Portsmouth City Council had claimed that the information it had been asked to disclose was "current, commercially important, and is not widely known" and that being forced to disclose it would present "a real risk of prejudice to the commercial interests" of both it and Clear Channel. Among its claims it said that disclosure would damage its "negotiating position" in future procurement exercises and cause "significant disadvantage … in an unfair way" to Clear Channel in the outdoor advertising market.
However, the ICO rejected the authority's arguments.

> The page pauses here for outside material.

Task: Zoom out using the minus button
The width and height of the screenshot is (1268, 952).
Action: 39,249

"It is important that any tendering process is carried out on a fair platform and the [ICO] recognises that a disclosure under FOIA should not undermine this process to the detriment of a party, whether that is the public authority or a competitor entering into the tender competition," the ICO's decision notice said. "However, the [ICO] considers that neither the Council’s nor Clear Channel’s arguments have demonstrated a link between the disclosure of the financial benefit information and a prejudice to their commercial interests that is real, actual or of substance."
The ICO said it "seemed unlikely competing contractors would be unduly influenced by what was essentially historical financial information".

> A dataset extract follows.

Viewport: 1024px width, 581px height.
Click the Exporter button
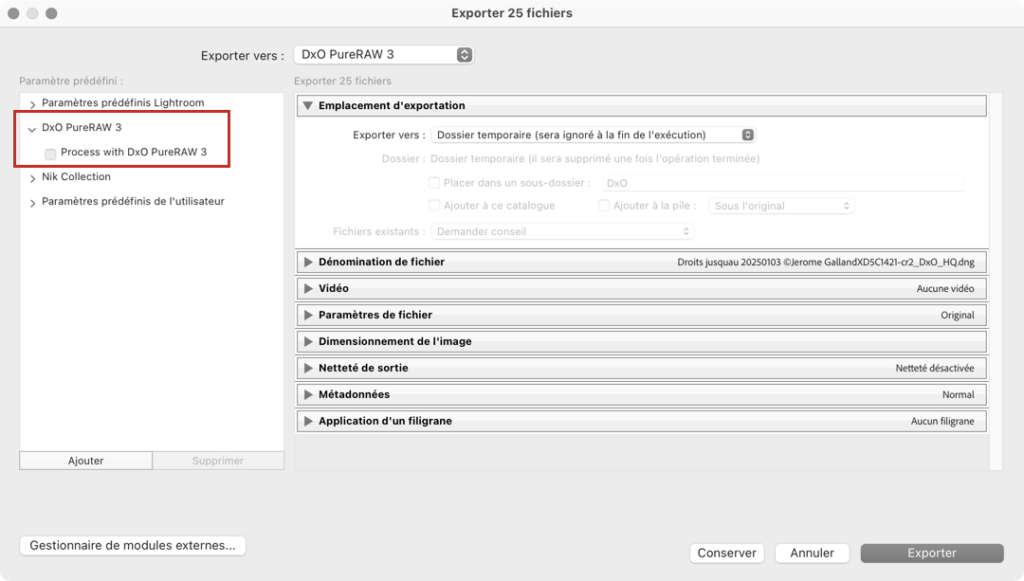pos(932,553)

"On this analysis, the claim that disclosure would make any forthcoming tendering process unfair is not compelling," it said. "The contract is not due to expire until 2030 and the [ICO] is not convinced that figures which were arrived at in 2007 will be of relevance to a re-negotiated contract over 20 years later. For this reason, the [ICO] has found that there is a lack of basis for arguing that the [commercial interests] exemption is engaged."
In its decision notice (9-page / 116KB PDF) the ICO also suggested that there is compelling public interest argument for disclosure of details of public contracts, even if commercial interests would be prejudiced by that disclosure, where those contracts cover a long period of time.
It said: "With regard to outdoor advertising contracts, the [ICO] stressed the importance of public authorities being as transparent and accountable as possible in relation to contracts entered into with third parties, particularly in the current economic climate and restricted budgets. [It said] … the transparency is even more important where the contract entered into by the public authority is for such a lengthy term."